Maybe the Twin Cities, where corporate taxes are a perennial business lament, isn’t so bad after all.
The announcement earlier this month by Cardiovascular Systems Inc. of a new $30 million headquarters and research facilities in New Brighton didn’t get much attention, amid a lot of expansion in a booming Minnesota economy.
Still, it strongly underscores a report this week by KPMG International, the accounting-and-analysis firm: the Twin Cities has a very competitive “overall tax structure for business,” and it is ranked second for companies that do a lot of research and development, such as medical and technology concerns.
Minneapolis-St. Paul may not be low-tax Ireland, where Medtronic is moving its legal headquarters. But KPMG says the Twin Cities, thanks partly to friendly government tax policies, is a plum place for corporations.
The Twin Cities ranks 17th for “most competitive tax structure” among the 51 highest-ranked international cities, and eighth among the 31 highest-ranked metro areas in the United States.

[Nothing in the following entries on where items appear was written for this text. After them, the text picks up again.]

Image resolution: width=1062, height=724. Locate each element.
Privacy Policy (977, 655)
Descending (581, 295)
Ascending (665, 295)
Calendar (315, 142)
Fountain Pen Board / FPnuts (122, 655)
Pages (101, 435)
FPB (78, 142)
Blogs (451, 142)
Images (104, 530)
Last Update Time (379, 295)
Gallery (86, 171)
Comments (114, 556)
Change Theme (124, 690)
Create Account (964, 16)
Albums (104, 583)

The most favorable corporate-tax structures exist in Cincinnati, Cleveland, Atlanta, Baltimore and Pittsburgh, according to KPMG. (The ranking of 51 metropolitan areas of more than 2 million people includes 20 other cities in Canada, Mexico, the United Kingdom, Europe and Japan.)

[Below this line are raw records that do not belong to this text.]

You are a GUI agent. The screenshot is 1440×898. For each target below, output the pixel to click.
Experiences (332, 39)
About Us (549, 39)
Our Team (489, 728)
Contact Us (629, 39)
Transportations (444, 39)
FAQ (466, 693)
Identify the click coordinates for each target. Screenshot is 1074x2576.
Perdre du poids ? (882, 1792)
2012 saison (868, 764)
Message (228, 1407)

Moreover, for firms that invest heavily in research and development, such as medical-products companies, the Twin Cities is considered No. 2 in the United States and eighth in the world.
“Minnesota’s tax credit for R&D activities definitely helps improve the result for the [Twin Cities] in the latest study — especially the fact that Minnesota has made the R&D credit refundable,” said Hartley Powell, KPMG’s chief of global location and expansion services, in a written statement Wednesday to the Star Tribune. “This means companies get cash support for the R&D activities, even if they don’t have any income tax liability. Refundable R&D credits are the rare exception, not the norm, among U.S. states.”
Atlanta, Minneapolis, Cincinnati, Pittsburgh and Detroit were ranked the top five large cities among firms in the R&D sector for most favorable tax structures.
Minnesota Revenue Commissioner Myron Frans, a tax lawyer and former business executive, said he is pleased with the KPMG findings.
“There’s a trade-off and you can search for the lowest-tax [states such as Louisiana], but there aren’t always economic growth and opportunity that go with them,” Frans said. He added that he likes the measure of competitiveness and that KPMG is looking at total business-taxation and how states treat components of taxation, such as how Minnesota’s R&D credit works.
“For [the Twin Cities] to be 17th overall and 8th in the U.S. is pretty darn exciting,” Frans said.
The study reveals that Louisiana has the lowest-cost corporate tax structure among locations in the study’s mid-to-small metro categories. Low corporate taxes, however, are not necessarily linked to high economic growth, economists point out.
Minnesota’s 10 percent nominal corporate tax rate on profits can be half that or less, after companies take advantage of state and local subsidies for everything from research credits to forgivable loans and rebates for job expansion or even using alternative fuels. And, as the Minnesota economy and employment grow at a faster-than-average rate, state officials can crow a bit.
Cardiovascular Systems’ planned 125,000-square-foot office, research and manufacturing facility in New Brighton also includes a commitment to add another 200 Minnesota jobs in several years that will pay an average wage of around $42 an hour.
CEO David Martin said competitive taxes are important but not the only factor. The expansion largely is driven by recent innovation that has spurred growth and a talented workforce.
“Minnesota has a rich talent pool of employees in medical technology with an outstanding work ethic,” Martin said. “That makes Minnesota an attractive location for businesses in our industry.”
The Minnesota Department of Employment and Economic Development awarded Cardiovascular Systems $2 million from the Minnesota Job Creation Fund, if the company meets its hiring and investment goals. The agency also is providing a $750,000 forgivable loan toward the $30 million expansion from its Minnesota Investment Fund.
Although not direct tax benefits, these additional incentives, are designed to help promising Minnesota companies expand at home, and also have been used to lure some out-of-state operations in the highly competitive race for industry and jobs among the states.
Other recent examples include:
• Apogee’s commercial-glass subsidiary, Viracon, chose to build its $30 million plant expansion in Owatonna instead of Georgia. Minnesota state and local governments offered a $4.9 million tax incentive package and spent $1.4 million to help move a highway. Viracon already has a plant in Owatonna with experienced workers.
• Scott County and the city of Shakopee last year approved a $3 million tax incentive package in return for California-based Shutterfly building a $60 million plant that is supposed to employ more than 300 full-time workers.
• Lutsen Mountains, the resort business near Grand Marais, received about $500,000 from the Iron Range Resources and Rehabilitation Board of the roughly $20 million it has used to upgrade and expand its business over the past several years.